Dentro de esa lectura, el periodista citó partidos concretos que, desde su análisis, alimentaron la sospecha sobre la dinámica competitiva del cierre. “Pensemos en el horrible empate entre Australia y Paraguay. Pensemos en el Argelia vs Austria, 3 por 3 muy extraño donde por 20 minutos bajaron el switch y de repente se reencendió cuando al minuto 94 Riad Marz anotó el 3 por 2. Eso echaba fuera Austria… solo para que al 96… Austria lo empatara con el regocijo en las calles argelinas por recibir un gol… porque así eludieron a España”.

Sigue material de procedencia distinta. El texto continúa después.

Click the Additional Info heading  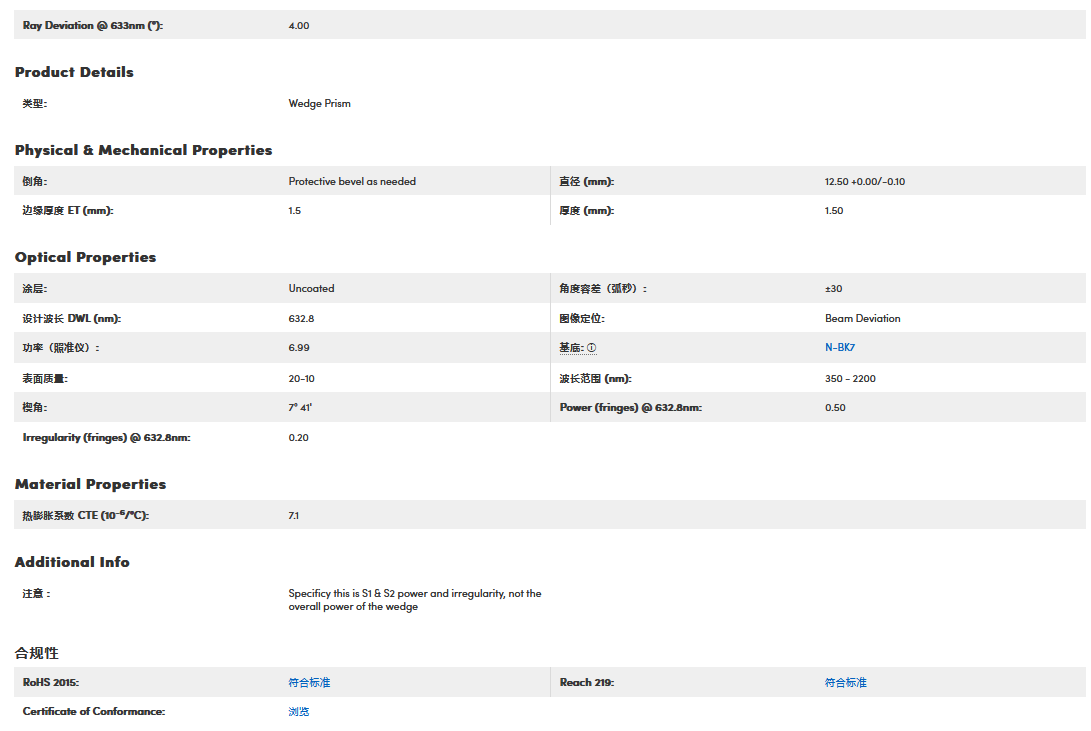(72, 562)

Lati vinculó este escenario con uno de los antecedentes más citados cuando se habla de arreglos o resultados convenientes en Copas del Mundo. “44 años y dos días después, desde aquel partido de arreglo entre Alemania Federal y Austria en el 82 que echó fuera Argelia… Hemos regresado. El desempate Olímpico que prioriza el resultado directo por encima de diferencia de goles, quitó también tensión al cierre de la fase de grupos”.
El eje se trasladó entonces a la propuesta de 64 selecciones. Para Lati, el caos generado por la tabla de terceros lugares podría convertirse en justificación para un nuevo rediseño. “¿Cómo resolverlo? Ya Infantino tiene la solución bajo la chistera. La forma de evitar el lío de los terceros sitios es que solo avancen dos de cada sector. Algo solo posible, por supuesto, si ahora se eleva hasta 64”.
La crítica del periodista no se limita al aspecto deportivo. En su lectura, una expansión de ese tamaño también implicaría un incremento de partidos, ingresos y espacios comerciales para la FIFA. “Infantino podrá decir, es que no fui yo, fue la necesidad. El cursi afecto por la justicia deportiva va a decir, ‘Yo solo quiero justicia, no dinero. Yo quiero justicia’. Subirlo a 64, cuatro grupos más, 24 partidos más, muchos millones más”.
Lati concluye con una advertencia sobre el rumbo que podría tomar la Copa del Mundo después de 2026. Planteó que la discusión sobre los terceros lugares y los cierres condicionados no debilita a la FIFA, sino que podría servirle como argumento para avanzar hacia una nueva expansión. “Este caos de intereses entrecruzados con el que cerramos la fase de grupos… al que más ha beneficiado es a la federación que irremediablemente se acerca a lo que parecía imposible. El aforo del 64, acuérdense, está más cerca de lo que parece. El caos de esta definición de terceros sitios le ha ayudado a Infantino”.